Insurance M&A activity to pick up in 2017: Conning
Mergers and acquisitions (M&A) activity will pick up in 2017 across all insurance sectors, driven, among others, by soft market conditions and insurers seeking scale, according to a study by Conning.
The property/casualty (P&C) sector should continue to be fuelled by strong fundamentals, such as an overabundance of capital, fewer organic opportunities in a soft market, and pressure on expense ratios and earnings, according to the study named ‘Global Insurer Mergers & Acquisitions in 2016’.
Optimism regarding the US growth outlook should drive continued focus on North American targets. Foreign capital, particularly from Japanese owned companies, should be a key driver for larger transactions.
In the life sector, there may be more optimism given the outlook for interest rates, according to Conning. The health sector will continue to be beset by regulatory uncertainty related to the ACA, but pursuit of business that adds scale in government plans and improved cross-market positioning will continue, particularly by the largest competitors.
Conning also anticipates an accelerated return to M&A activity now that the companies involved in the mega-mergers are refocused on pursuing their respective strategies rather than integration and cost savings.
M&A Drivers
Soft market conditions continue to be a key driver of M&A activity for the P&C industry. Despite deteriorating earnings, reserve releases, and expense ratios, another year of low catastrophe activity means companies continue to have excess capital. Absent a significant dislocation event, the soft market appears to be a driver going forward.

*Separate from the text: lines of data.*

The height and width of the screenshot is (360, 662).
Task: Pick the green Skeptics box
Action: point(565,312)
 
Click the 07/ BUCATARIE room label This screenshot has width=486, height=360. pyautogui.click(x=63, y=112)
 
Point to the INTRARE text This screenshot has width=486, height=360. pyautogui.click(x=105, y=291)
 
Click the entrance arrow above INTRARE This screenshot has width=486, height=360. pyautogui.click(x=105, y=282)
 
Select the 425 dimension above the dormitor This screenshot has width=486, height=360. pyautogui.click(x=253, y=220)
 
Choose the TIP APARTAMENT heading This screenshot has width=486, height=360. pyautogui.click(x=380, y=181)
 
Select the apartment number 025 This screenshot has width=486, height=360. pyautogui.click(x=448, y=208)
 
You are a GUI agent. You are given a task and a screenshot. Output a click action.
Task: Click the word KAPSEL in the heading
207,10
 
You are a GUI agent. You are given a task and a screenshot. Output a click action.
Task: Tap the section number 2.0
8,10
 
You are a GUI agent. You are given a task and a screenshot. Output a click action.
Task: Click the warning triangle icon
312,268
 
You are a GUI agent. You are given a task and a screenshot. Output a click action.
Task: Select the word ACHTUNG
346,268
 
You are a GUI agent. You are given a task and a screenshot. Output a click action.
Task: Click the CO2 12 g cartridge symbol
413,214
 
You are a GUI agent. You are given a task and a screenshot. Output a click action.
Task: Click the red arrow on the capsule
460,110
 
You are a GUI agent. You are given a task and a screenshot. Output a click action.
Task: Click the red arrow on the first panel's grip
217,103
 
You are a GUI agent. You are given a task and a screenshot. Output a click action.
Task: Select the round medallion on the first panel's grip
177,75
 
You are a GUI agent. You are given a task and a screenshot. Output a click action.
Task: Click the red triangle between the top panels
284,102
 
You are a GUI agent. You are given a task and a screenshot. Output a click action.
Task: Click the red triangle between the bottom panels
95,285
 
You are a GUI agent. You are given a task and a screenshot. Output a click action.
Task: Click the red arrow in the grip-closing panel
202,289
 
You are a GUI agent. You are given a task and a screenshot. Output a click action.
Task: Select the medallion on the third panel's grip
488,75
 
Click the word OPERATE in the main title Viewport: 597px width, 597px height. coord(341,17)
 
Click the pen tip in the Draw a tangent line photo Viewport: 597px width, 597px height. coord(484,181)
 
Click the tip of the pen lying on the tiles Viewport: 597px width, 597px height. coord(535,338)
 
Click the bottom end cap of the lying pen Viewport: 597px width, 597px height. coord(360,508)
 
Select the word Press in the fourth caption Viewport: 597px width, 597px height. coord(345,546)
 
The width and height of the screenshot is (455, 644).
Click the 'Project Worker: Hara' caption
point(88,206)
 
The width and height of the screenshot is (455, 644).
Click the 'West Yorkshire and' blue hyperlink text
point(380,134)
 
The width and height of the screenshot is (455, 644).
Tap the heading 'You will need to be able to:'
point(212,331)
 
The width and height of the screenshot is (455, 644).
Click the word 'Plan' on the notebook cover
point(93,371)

With poor underlying premium rate fundamentals in the P&C sector, insurers have sought consolidation to attain scale and heighten efficiency. In the face of continued high expense ratios, companies across the board have been proactively pursuing expense reduction initiatives.
Continuation of soft market conditions in 2017 constitutes headwinds on expenses and will contribute to exploration of consolidation and smaller acquisition opportunities that can accelerate market entry as compared to organic growth initiatives.
Long-term downward pressure on interest rates continues to be a drag for longer-tailed lines and most significantly for the life insurance industry. There is some more recent optimism in the interest rate outlook. The outlook for interest rates is changing, but these changes will take time to work their way through the investment portfolio.